Not so. Sen. Manchin is a Democrat in a state that Trump carried two years ago with nearly 69% of the vote — a huge margin, 9 percentage points above the informal definition of an American political landslide. A former governor of the second-biggest coal-producing state (behind Wyoming) and an investor in coal companies himself, it was not irrational politically for Manchin to balk at climate legislation. But — albeit with substantial concessions to fossil-fuel interests — he signed on to the most significant legislation to fight global-warming in history. Everything we thought we knew was wrong, which leads us to the next half-truth:

○ The United States doesn’t have the resolve to address climate change.

Not so. The legislation Manchin likely has made possible will provide tax credits for solar panels and wind turbines, incentives for Americans to buy electric vehicles, and consumer subsidies for high-efficiency heat pumps. All while assessing penalties to companies with leaking oil and gas wells and cutting greenhouse gas emissions to 40% below 2005 levels by the end of the decade.

○ At a time when Democrats needed unity, the speaker of the House would never defy the president of her own party.
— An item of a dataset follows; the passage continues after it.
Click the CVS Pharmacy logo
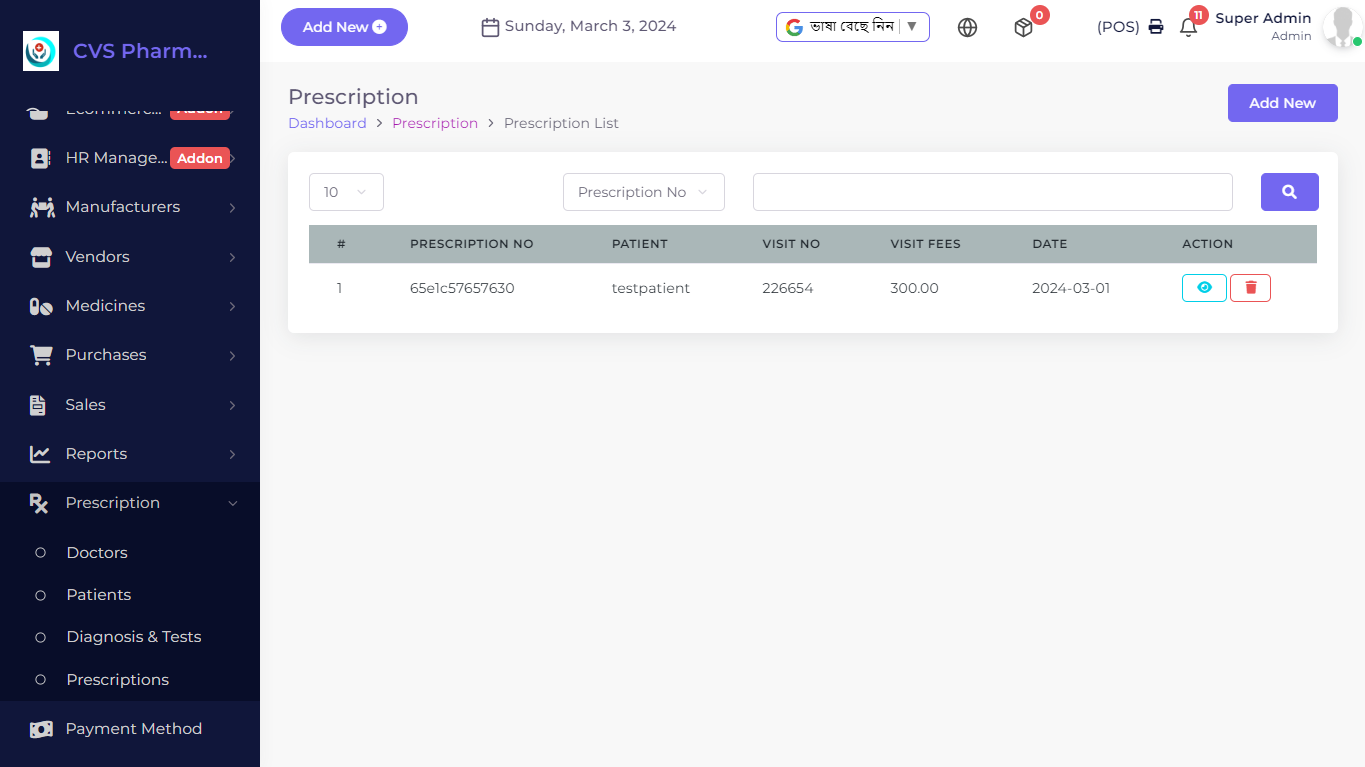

Not so. Nancy Pelosi has been a reliable ally to the Biden White House. She has tried to keep the progressives at the left edge of her party pacified when the president’s proposals didn’t meet their sense of urgency. She has maneuvered Biden’s priorities through the House despite a slim Democratic majority. And yet there she was the other day, in defiance of every signal from the administration that her appearance in Taiwan was needlessly provocative to the Chinese and thus in collision with American foreign policy.
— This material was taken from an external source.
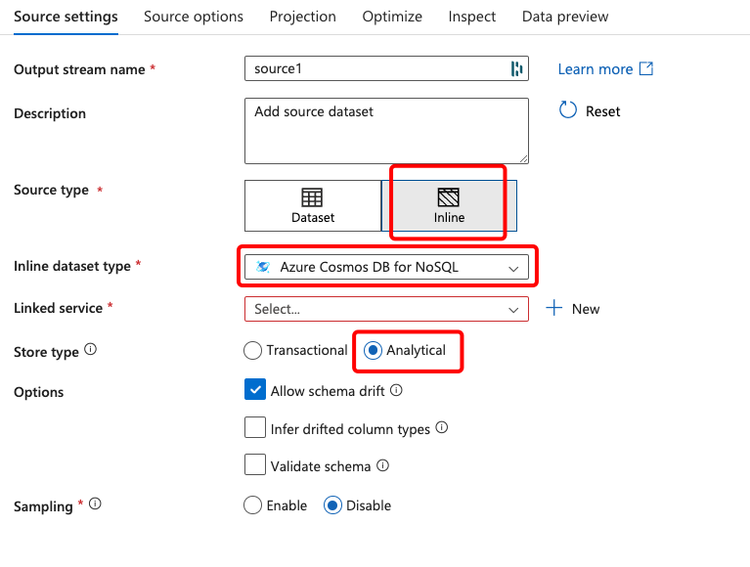Click the info icon beside Sampling
The width and height of the screenshot is (750, 567).
[x=95, y=504]
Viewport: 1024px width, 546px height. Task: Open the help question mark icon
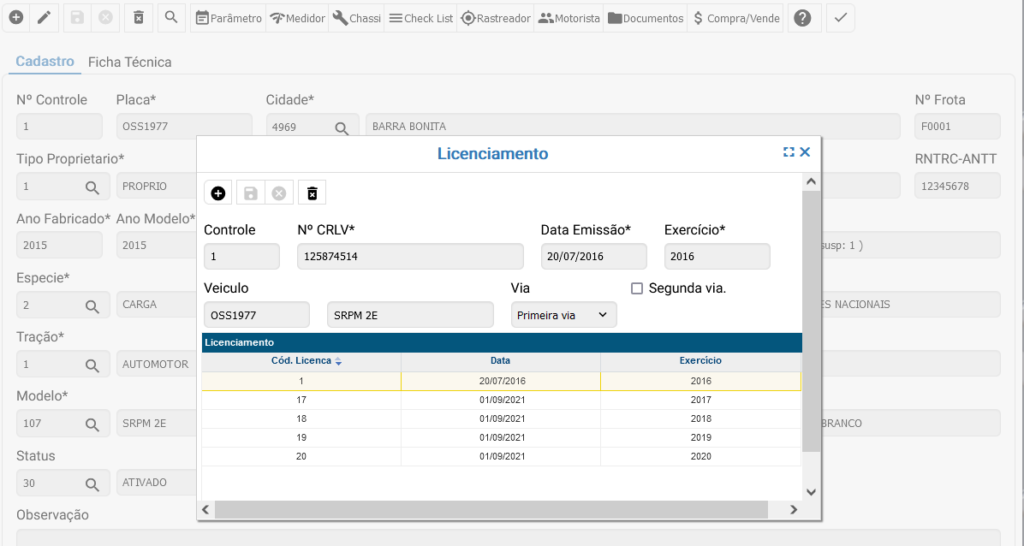pyautogui.click(x=800, y=18)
 While we might applaud her sentiment — “We don’t want anything to happen to Taiwan by force” — we also might question her judgment.

○ Nothing the Jan. 6 committee could do would make a difference.
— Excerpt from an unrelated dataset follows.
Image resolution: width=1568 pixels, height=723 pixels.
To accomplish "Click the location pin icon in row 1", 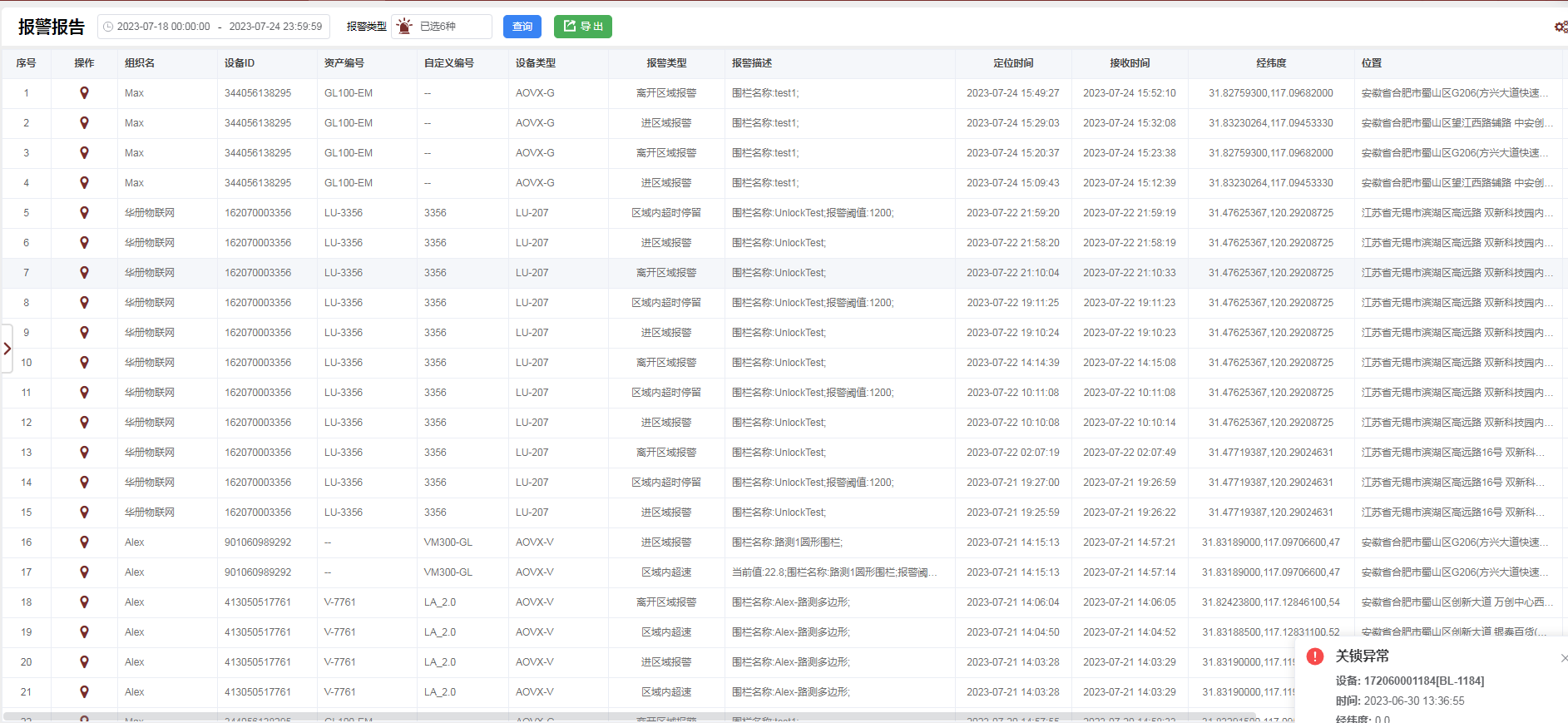I will click(x=84, y=93).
Not so. The committee, consisting of seven Democratic foes of Trump and two Republican renegades, had every potential to devolve into a partisan dud, a parade of denunciations of the 45th president that the former president and his GOP allies easily could dismiss as a “witch hunt,” which is precisely the term Trump has employed. No matter. The hearings have provided gripping television — that’s what happens when you hire a TV executive to “produce” them – and have eroded Trump’s support. A Reuters/Ipsos poll taken before the eighth, and most devastating, hearing found that 40% of Republicans now believe Trump was at least partially responsible for the Capitol Hill insurrection. That is a marked increase from 33% who believed that six weeks earlier. Which brings us to our next “truth”:

○ Nothing that Trump could do would alienate his allies in the Murdoch media empire.

Not so. Fox didn’t broadcast Trump’s Arizona speech — when he teased the audience about running for president again two years from now — live; instead it aired an interview with Gov. Ron DeSantis of Florida, who is regarded as the biggest threat to Trump’s renomination for the 2024 presidential contest. Nor did it broadcast his remarks to the conservative America First Agenda Summit live, though it did broadcast live the speech from former Vice President Mike Pence, who has shown every indication he will seek the White House even if his onetime boss runs for a second term.

But that’s not all. The New York Post, ordinarily considered an important Trump backer, issued a blistering editorial, arguing, “as a matter of principle, as a matter of character, Trump has proven himself unworthy to be this country’s chief executive again.” Even more devastating may have been the editorial from The Wall Street Journal, Rupert Murdoch’s most prestigious property. In an editorial titled “The President Who Stood Still on Jan. 6,” the Journal said, “Character is revealed in a crisis, and Mr. Pence passed his Jan. 6 trial. Mr. Trump utterly failed his.”

This is a period in which expertise has been undermined and universal expectations defied. There has been a cost to the former even as there have been some surprising uplifting elements to the latter. But this summer is a potent reminder of one of the principal tenets of modern American life: The conventional wisdom isn’t always wise. Columnists, and their wise readers, should remember that.

David M. Shribman is the former executive editor of the Pittsburgh Post-Gazette.